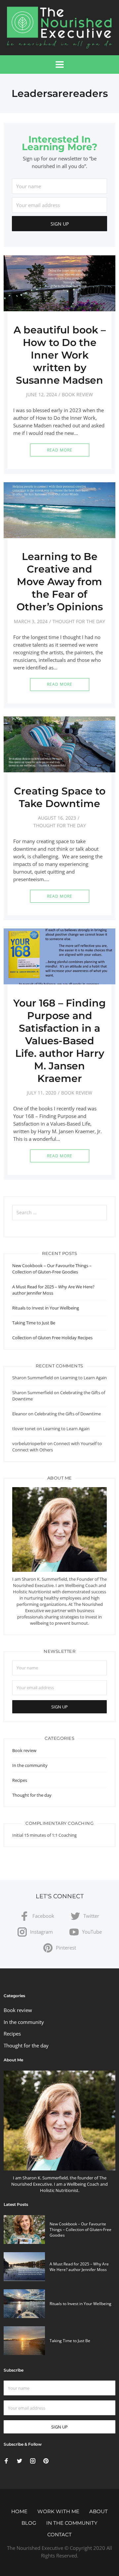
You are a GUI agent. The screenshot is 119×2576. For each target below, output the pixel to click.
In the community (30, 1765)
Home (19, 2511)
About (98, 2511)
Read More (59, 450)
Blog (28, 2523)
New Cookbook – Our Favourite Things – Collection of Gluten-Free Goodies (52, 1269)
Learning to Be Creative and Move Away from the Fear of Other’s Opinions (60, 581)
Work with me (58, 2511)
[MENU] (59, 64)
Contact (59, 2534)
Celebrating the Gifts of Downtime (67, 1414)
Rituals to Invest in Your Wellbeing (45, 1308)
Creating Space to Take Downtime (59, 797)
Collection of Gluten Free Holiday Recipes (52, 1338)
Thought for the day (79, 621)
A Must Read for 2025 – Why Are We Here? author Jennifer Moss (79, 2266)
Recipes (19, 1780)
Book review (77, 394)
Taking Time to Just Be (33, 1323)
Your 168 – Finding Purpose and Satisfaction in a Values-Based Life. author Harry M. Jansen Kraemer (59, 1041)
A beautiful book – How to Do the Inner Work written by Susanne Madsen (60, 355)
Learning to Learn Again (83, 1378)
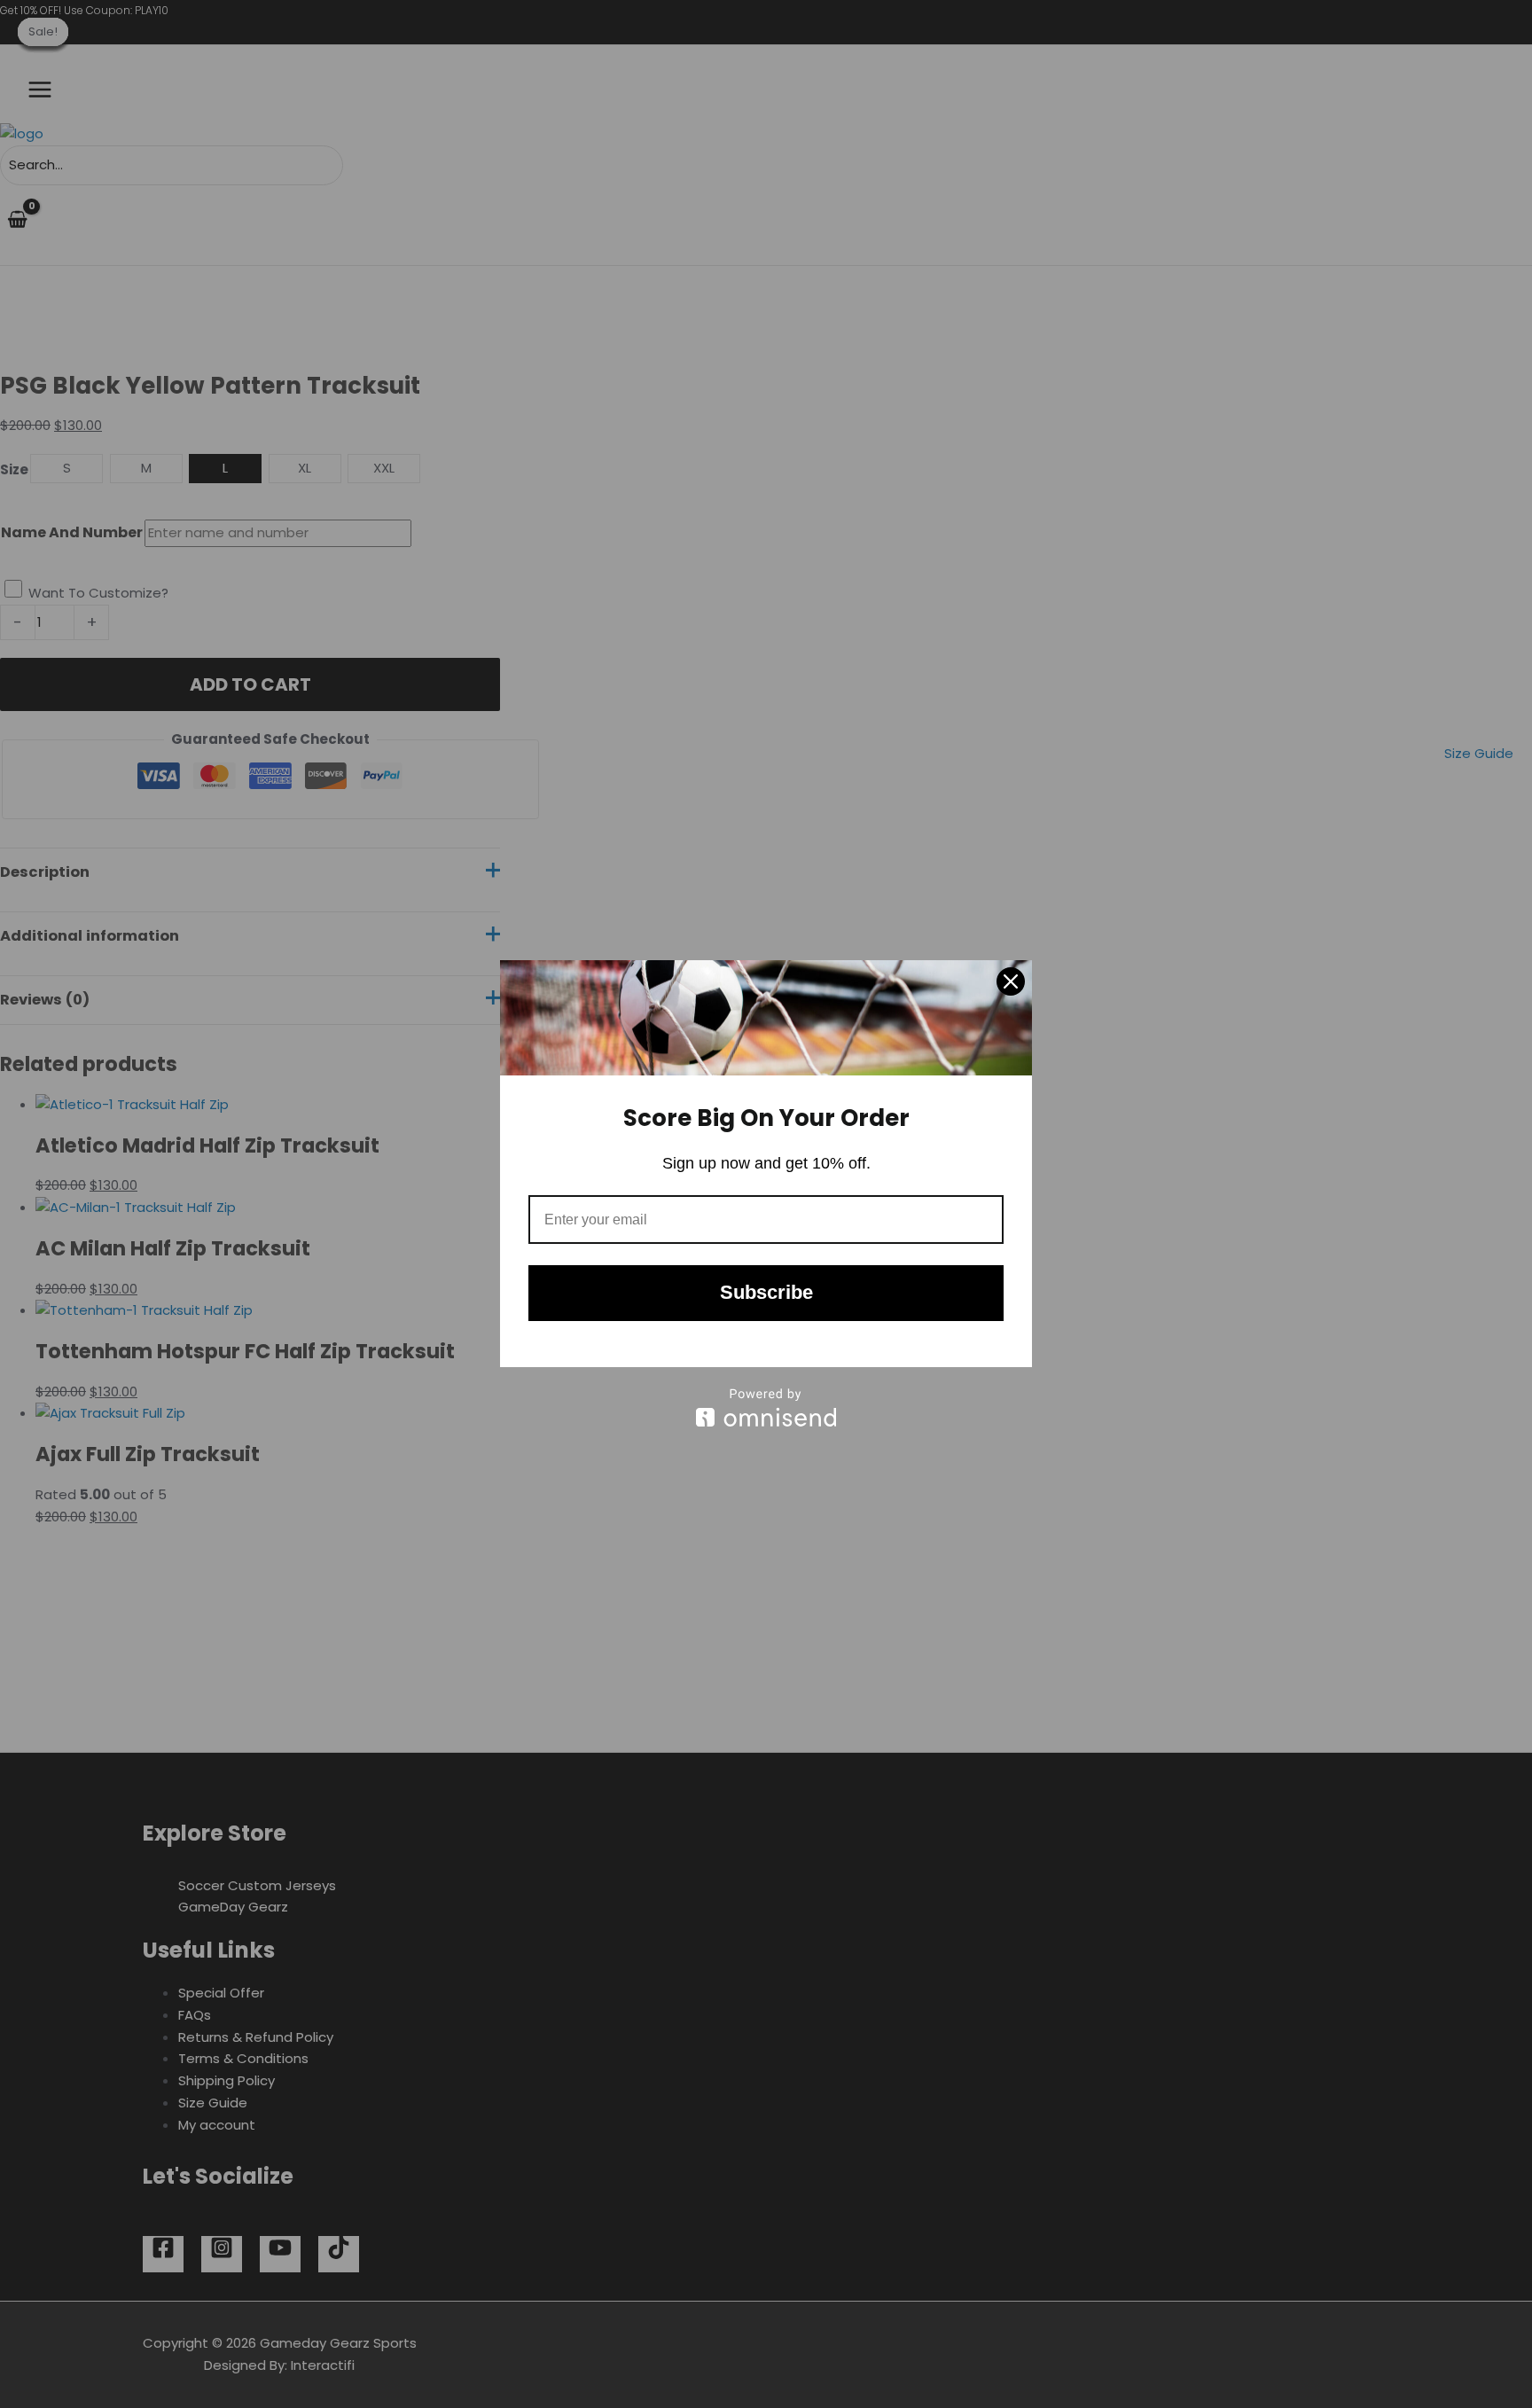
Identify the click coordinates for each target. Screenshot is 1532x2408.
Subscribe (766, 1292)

====================

» **Required work**:
From the first line to the last, give the data again exactly, but without pictures.

» **Response to the task**:
You are a GUI agent. The screenshot is 119×2576. For each target below, output the pixel to click.
In the community (30, 1765)
Home (19, 2511)
About (98, 2511)
Read More (59, 450)
Blog (28, 2523)
New Cookbook – Our Favourite Things – Collection of Gluten-Free Goodies (52, 1269)
Learning to Be Creative and Move Away from the Fear of Other’s Opinions (60, 581)
Work with me (58, 2511)
[MENU] (59, 64)
Contact (59, 2534)
Celebrating the Gifts of Downtime (67, 1414)
Rituals to Invest in Your Wellbeing (45, 1308)
Creating Space to Take Downtime (59, 797)
Collection of Gluten Free Holiday Recipes (52, 1338)
Thought for the day (79, 621)
A Must Read for 2025 – Why Are We Here? author Jennifer Moss (79, 2266)
Recipes (19, 1780)
Book review (77, 394)
Taking Time to Just Be (33, 1323)
Your 168 – Finding Purpose and Satisfaction in a Values-Based Life. author Harry M. Jansen Kraemer (59, 1041)
A beautiful book – How to Do the Inner Work written by Susanne Madsen (60, 355)
Learning to Learn Again (83, 1378)
Identify the click coordinates for each target. Screenshot is 1532x2408.
Subscribe (766, 1292)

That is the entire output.